I got pregnant while using birth control when I was 18, and still Catholic enough that I couldn’t consider abortion. I thought about adoption, but Catholic Services treated me so shabbily that I couldn’t conceive of letting them decide where to place my child. I didn’t have enough money, I had a job, but nothing in the bank, and no insurance, either. I left the hospital with over $7000 in medical bills, which is probably a lot less than it costs to have a baby these days. It took me 8 years to pay it off, which I did, and I finished paying for it while I was pregnant with my planned 2nd pregnancy.
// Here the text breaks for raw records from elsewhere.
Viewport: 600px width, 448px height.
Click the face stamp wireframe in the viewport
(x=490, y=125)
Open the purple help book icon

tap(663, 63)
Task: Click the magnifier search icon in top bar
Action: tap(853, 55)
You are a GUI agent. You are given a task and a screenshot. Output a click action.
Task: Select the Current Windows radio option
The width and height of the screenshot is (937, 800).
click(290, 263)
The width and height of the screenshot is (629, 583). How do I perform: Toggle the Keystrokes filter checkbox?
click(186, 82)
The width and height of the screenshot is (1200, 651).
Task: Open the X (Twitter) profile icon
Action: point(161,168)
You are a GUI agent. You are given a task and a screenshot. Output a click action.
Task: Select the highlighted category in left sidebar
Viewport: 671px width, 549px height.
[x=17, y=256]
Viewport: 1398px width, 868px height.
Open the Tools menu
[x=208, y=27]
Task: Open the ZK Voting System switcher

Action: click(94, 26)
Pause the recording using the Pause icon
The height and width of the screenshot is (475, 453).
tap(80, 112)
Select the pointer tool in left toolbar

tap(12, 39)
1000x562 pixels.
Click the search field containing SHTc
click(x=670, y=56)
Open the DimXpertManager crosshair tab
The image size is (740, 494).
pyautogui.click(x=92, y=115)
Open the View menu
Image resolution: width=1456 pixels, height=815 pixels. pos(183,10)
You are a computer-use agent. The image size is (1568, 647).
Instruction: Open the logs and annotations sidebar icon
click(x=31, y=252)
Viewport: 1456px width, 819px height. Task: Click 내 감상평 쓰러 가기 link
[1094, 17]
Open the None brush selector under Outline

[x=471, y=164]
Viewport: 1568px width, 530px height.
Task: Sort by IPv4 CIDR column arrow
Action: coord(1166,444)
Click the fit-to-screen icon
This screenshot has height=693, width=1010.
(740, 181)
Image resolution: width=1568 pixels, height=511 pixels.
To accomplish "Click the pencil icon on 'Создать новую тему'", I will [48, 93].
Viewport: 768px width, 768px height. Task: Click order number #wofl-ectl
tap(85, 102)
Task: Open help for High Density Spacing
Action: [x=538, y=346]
I most certainly did not want to get pregnant, but I did, as do plenty of other people who are using contraception. In my case, the same doctor who prescribed my bcp also prescribed me an antibiotic without telling me that it could render the birth control ineffective. (She emphasized that I should not stop taking it when I felt better). It was my responsibility to read the whole packet, but I skimmed it, like so many people do. I made the best of things. It was not easy, but it was not a disaster, either. My daughter was and is awesome, she was a great student, she got a very close to full tuition scholarship to college, and is now teaching and writing.
I believe that we as a society have to have a contingency plan because you can’t stop people from having sex, and we can’t mandate that people have common sense, either. Plenty of people with plentiful financial resources are crappy parents, and we have to have the common sense to deal with the reality that people will sometimes have children at the not most advantageous point in their life, and have a system that will ensure that the crisis described in the post doesn’t turn into a disaster. Are we willing to throw the lives of children away because someone didn’t exercise common sense every minute of their lives?
As far as waiting until you’re financially secure – I’ve been gainfully employed for 24 years now, and I’m not financially secure. I have had 3 2% raises in the past 13 years. It’s not enough. I pay my bills, don’t use credit cards, but I have enough money to do that, go to the grocery store, and have a cheap camping vacation every other year or so.
@Betsy: Emphasis on “try” and it sounds all reasonable until you look at your base assumptions, and then it starts looking uncomfortably like some other social engineering ideas of recent history. Gosh, if the working poor just wouldn’t have children, then we wouldn’t have any more poor people.
David in NY
God, you bring back awful memories. Our kid was 4-5 and was in distress, saying his “stomach hurt,” all day. He was just lethargic and feeling terrible. Finally, my wife hauled him off to the nearest emergency room, where, as in your case, the nurse whisked him out of her arms and said, “This boy is having a full-blown asthma attack.”
The emergency docs were great, but the follow up by our own pediatrician in the next year or two was really awful. He was using outdated methods and medication that were hard to administer and had potential side effects and the result was repeated emergency visits. Finally, on vacation we had an episode, went to a nearby clinic in the country in Maine and were informed of modern approaches to treatment, like those your kid got. Our doc referred us to a specialist, and after a little while our boy was very well controlled and no more emergency visits, though on routine meds for quite some time. (I remember having to throw an inhaler to him as he came down the sideline on the soccer field.)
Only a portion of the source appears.